Editoriaux - Santé - Société - 13 février 2020

Mort sur ordonnance ?

S’agit-il de ne plus souffrir ou de mourir ? Attention aux dérives euthanasiques…

Nous y sommes : ce lundi 10 février, le ministère de la Santé a décidé de répondre favorablement aux instances de la Haute Autorité de santé (HAS) en permettant, par modification de son autorisation de mise sur le marché, la vente en pharmacie, d’ici quatre mois, du Midazolam, puissant anesthésique, jusqu’à présent réservé aux hôpitaux, pour la pratique de la sédation profonde continue maintenue jusqu’au décès (SPCMD). Une décision saluée par le syndicat MG France, car la plupart des médecins généralistes n’ont pas la possibilité de prendre en charge les patients en fin de vie à domicile, faute de pouvoir se procurer le Midazolam. L’enjeu sera de suspendre la conscience du patient avec le bon dosage sans provoquer le décès et le médecin recevra, à cet effet, un guide de bonne pratique, revu et corrigé en janvier 2020…

Dans le serment d’Hippocrate, le médecin promet : « Je ferai tout pour soulager les souffrances. Je ne prolongerai pas abusivement les agonies. Je ne provoquerai jamais la mort délibérément. » Mais où se trouve la limite entre la sédation profonde menée jusqu’au décès et l’euthanasie ? N’est-ce pas utopique de légitimer l’une en interdisant l’autre, tant la possibilité de glissement est aisée ?

Pour bien les distinguer, la HAS prévoit six critères : l’intention (soulager une souffrance/répondre à la demande de mort), le moyen (altérer la conscience/provoquer la mort), la procédure (médicament sédatif/dose létale), le résultat (sédation profonde/mort du patient), la temporalité (dans l’euthanasie, la mort est immédiate) et la législation (sédation autorisée/euthanasie illégale). Quid du patient qui ne peut pas exprimer sa volonté ?

Sauf si le patient s’y est opposé dans des directives anticipées, le médecin peut arrêter un traitement de maintien en vie au titre du refus de l’obstination déraisonnable, et mettre en œuvre une SPCMD.

Cette sédation profonde peut même être demandée par le patient « atteint d’une affection grave et incurable » et « susceptible d’entraîner une souffrance insupportable ». Même si la loi pose quelques limites : une procédure collégiale réunissant un médecin extérieur et les soignants pour vérifier que les critères de la loi sont bien respectés et consultation de la personne de confiance ou de la famille du malade qui n’a pas donné ses directives anticipées, c’est toujours au médecin seul que revient l’ultime décision.

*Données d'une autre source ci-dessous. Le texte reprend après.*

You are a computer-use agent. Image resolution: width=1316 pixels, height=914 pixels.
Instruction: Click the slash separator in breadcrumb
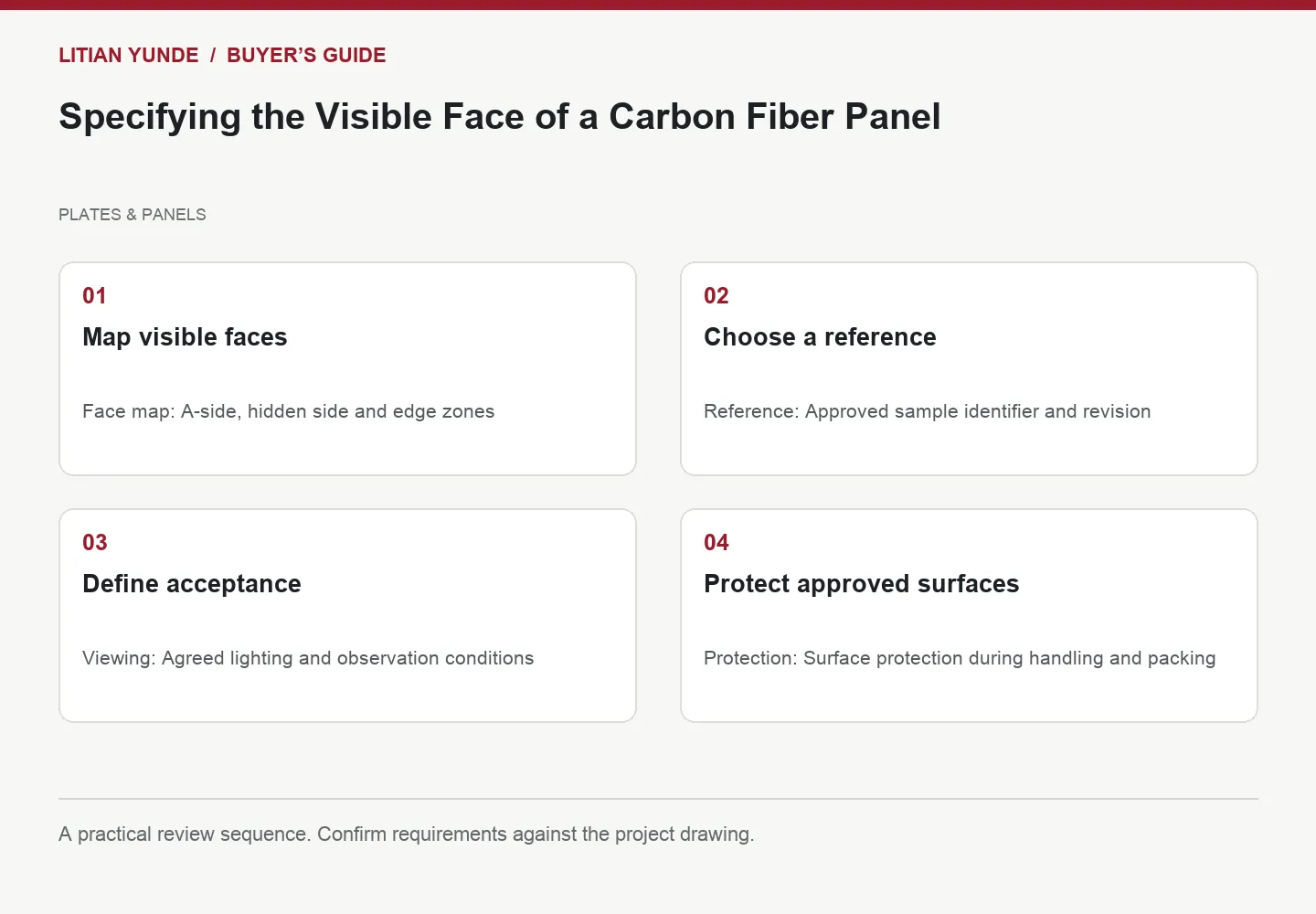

S’agit-il de mourir ou de ne plus souffrir ? Attention à la volonté de faire l’amalgame entre l’euthanasie et la demande de soulager la souffrance. Eric Vermeer est infirmier éthicien en soins palliatifs. Il explique que « les patients réclament une meilleure qualité des soins. En Belgique, lorsqu’une personne en fin de vie est soulagée par des soins adaptés, la demande d’euthanasie est neutralisée dans la majorité des cas. »

Restons donc vigilants. Jean Luc Romero, président de l’Association pour le droit de mourir dans la dignité (ADMD) dénonce « l’hypocrisie de la loi Claeys-Leonetti » et demande un nouveau texte législatif sur le droit au suicide assisté et l’euthanasie. Le groupe socialiste du Sénat le recevra prochainement et compte soumettre, cet été, une proposition de loi sur l’aide active à mourir, au nom de la « Liberté, Égalité, Fraternité ».